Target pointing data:
◆ ◆ ◆ ◆

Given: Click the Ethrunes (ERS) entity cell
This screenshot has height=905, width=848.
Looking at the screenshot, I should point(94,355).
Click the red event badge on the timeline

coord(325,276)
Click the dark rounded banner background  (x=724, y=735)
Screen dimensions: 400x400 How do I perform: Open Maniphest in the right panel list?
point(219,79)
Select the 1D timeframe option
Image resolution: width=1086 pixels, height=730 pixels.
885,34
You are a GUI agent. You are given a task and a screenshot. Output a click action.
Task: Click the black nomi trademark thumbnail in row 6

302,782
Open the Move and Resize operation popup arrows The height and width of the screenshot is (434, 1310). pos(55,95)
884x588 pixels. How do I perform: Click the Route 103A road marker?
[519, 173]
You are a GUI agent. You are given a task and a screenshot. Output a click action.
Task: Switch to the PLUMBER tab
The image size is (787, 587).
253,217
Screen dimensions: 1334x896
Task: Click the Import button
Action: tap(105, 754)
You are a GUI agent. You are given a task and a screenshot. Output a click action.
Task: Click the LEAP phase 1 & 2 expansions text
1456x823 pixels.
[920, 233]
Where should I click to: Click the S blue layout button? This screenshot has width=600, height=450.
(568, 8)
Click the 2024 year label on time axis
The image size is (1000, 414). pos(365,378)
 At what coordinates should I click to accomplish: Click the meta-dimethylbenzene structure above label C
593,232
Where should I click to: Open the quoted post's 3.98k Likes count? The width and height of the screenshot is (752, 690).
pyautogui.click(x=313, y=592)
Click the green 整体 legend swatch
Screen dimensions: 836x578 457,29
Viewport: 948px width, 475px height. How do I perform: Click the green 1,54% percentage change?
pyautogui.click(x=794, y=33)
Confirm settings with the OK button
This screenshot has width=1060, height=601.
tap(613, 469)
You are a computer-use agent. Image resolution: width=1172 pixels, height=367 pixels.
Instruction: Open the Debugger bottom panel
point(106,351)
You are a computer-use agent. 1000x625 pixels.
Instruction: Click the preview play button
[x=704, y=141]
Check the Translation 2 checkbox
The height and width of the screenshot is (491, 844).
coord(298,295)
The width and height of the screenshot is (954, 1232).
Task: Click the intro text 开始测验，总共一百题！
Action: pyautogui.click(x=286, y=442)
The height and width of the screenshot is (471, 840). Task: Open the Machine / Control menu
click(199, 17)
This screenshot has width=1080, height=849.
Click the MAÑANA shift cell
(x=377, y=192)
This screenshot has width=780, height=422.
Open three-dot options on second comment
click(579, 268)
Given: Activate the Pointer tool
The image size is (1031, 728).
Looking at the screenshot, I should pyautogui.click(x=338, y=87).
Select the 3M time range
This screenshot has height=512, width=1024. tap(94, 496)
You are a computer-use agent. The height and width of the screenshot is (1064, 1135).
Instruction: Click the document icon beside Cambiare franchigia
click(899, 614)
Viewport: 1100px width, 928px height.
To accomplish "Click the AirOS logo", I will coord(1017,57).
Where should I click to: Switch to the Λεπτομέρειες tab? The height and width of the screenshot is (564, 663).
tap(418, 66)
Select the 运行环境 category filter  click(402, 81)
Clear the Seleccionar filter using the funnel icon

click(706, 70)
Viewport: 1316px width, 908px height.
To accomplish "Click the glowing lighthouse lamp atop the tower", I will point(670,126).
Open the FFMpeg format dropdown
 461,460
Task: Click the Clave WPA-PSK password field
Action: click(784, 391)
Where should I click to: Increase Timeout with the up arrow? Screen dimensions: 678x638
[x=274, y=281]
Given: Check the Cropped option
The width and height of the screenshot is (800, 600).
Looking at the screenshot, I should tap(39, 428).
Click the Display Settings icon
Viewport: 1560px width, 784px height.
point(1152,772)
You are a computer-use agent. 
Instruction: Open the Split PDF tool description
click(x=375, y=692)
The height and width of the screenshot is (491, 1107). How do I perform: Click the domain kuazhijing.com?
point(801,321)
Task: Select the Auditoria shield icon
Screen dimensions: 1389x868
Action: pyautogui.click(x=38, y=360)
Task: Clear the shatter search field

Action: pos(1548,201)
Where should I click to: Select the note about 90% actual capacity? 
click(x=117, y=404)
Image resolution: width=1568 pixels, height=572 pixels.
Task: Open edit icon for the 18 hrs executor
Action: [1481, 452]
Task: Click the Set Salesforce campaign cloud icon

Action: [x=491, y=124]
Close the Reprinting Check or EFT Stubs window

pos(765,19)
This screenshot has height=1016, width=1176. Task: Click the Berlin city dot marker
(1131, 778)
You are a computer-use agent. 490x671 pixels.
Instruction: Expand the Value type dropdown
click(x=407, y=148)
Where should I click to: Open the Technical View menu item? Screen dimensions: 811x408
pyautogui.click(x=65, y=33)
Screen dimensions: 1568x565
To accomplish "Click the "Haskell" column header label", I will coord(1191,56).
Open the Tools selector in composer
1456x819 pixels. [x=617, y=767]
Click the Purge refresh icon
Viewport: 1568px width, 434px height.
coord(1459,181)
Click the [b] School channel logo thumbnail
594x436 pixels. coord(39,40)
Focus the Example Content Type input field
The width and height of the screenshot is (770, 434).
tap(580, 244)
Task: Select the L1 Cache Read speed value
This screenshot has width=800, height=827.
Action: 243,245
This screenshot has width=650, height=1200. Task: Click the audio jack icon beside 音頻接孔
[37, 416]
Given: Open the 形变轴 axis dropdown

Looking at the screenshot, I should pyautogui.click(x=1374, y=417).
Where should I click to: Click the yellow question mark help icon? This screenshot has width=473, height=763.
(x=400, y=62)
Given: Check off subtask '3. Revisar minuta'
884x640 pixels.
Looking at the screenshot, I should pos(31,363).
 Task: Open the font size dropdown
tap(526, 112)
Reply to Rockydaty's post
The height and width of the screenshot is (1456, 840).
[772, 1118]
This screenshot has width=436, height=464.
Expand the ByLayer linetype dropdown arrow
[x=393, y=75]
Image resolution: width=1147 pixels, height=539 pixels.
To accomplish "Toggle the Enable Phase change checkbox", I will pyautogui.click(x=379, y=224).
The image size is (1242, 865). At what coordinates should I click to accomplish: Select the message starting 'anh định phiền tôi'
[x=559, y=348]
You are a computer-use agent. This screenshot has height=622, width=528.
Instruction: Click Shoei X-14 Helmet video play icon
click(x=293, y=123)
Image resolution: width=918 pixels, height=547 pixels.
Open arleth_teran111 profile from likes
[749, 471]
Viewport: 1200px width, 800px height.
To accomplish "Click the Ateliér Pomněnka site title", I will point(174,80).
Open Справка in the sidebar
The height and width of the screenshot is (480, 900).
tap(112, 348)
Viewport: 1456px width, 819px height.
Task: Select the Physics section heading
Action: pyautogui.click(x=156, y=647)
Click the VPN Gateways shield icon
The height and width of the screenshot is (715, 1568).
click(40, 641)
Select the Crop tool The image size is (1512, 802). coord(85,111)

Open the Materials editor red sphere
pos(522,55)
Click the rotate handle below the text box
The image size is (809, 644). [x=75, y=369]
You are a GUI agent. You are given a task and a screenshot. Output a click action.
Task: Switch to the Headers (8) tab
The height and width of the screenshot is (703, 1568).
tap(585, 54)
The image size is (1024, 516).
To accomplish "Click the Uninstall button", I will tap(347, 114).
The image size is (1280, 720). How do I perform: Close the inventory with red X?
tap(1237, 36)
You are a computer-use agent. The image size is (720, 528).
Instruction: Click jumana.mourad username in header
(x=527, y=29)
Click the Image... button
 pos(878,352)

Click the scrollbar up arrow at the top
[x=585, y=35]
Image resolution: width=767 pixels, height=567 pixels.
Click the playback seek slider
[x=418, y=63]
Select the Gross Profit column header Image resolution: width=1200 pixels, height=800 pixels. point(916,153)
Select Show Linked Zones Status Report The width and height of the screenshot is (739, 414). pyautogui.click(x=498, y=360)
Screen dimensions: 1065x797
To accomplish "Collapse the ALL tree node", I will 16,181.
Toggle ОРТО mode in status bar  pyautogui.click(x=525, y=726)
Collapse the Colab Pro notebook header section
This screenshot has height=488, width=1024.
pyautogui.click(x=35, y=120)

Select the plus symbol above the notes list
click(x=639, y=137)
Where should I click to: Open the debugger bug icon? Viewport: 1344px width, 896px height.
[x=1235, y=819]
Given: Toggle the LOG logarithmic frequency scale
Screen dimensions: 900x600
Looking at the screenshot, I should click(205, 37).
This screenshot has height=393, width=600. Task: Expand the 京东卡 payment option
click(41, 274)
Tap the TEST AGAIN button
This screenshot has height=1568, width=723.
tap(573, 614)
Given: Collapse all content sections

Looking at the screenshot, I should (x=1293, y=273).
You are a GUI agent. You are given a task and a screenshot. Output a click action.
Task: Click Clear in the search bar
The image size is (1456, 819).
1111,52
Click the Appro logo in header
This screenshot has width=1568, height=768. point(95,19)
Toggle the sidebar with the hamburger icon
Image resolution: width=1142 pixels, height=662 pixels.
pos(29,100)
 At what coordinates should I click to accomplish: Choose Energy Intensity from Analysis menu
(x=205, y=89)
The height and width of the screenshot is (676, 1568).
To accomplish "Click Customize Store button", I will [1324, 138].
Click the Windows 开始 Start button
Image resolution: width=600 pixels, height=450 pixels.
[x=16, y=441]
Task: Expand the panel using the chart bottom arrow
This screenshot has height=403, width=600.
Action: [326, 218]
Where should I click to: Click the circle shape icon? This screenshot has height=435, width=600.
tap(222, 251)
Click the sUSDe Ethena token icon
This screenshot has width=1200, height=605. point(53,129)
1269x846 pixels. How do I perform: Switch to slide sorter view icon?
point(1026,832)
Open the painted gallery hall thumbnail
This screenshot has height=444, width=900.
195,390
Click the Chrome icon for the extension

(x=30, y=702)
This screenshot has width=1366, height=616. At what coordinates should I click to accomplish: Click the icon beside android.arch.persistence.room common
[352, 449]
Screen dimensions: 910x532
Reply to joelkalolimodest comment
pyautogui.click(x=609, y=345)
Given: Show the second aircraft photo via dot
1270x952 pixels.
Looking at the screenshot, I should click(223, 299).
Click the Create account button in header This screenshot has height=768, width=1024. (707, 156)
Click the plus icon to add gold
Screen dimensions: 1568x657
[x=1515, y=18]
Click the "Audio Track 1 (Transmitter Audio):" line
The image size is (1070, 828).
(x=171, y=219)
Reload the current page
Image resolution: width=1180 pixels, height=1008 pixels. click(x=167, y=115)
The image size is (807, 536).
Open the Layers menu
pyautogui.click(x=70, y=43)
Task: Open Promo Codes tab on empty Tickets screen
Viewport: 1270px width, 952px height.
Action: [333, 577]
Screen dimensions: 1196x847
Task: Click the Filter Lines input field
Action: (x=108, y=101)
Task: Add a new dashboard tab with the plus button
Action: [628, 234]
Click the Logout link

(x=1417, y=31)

◆ ◆ ◆ ◆

Task prompt: Copy the records from the start through the line containing "Click the dark", switching "banner" to "header" and leaving everything else unchanged.

Task result:
Given: Click the Ethrunes (ERS) entity cell
This screenshot has height=905, width=848.
Looking at the screenshot, I should point(94,355).
Click the red event badge on the timeline

coord(325,276)
Click the dark rounded header background  (x=724, y=735)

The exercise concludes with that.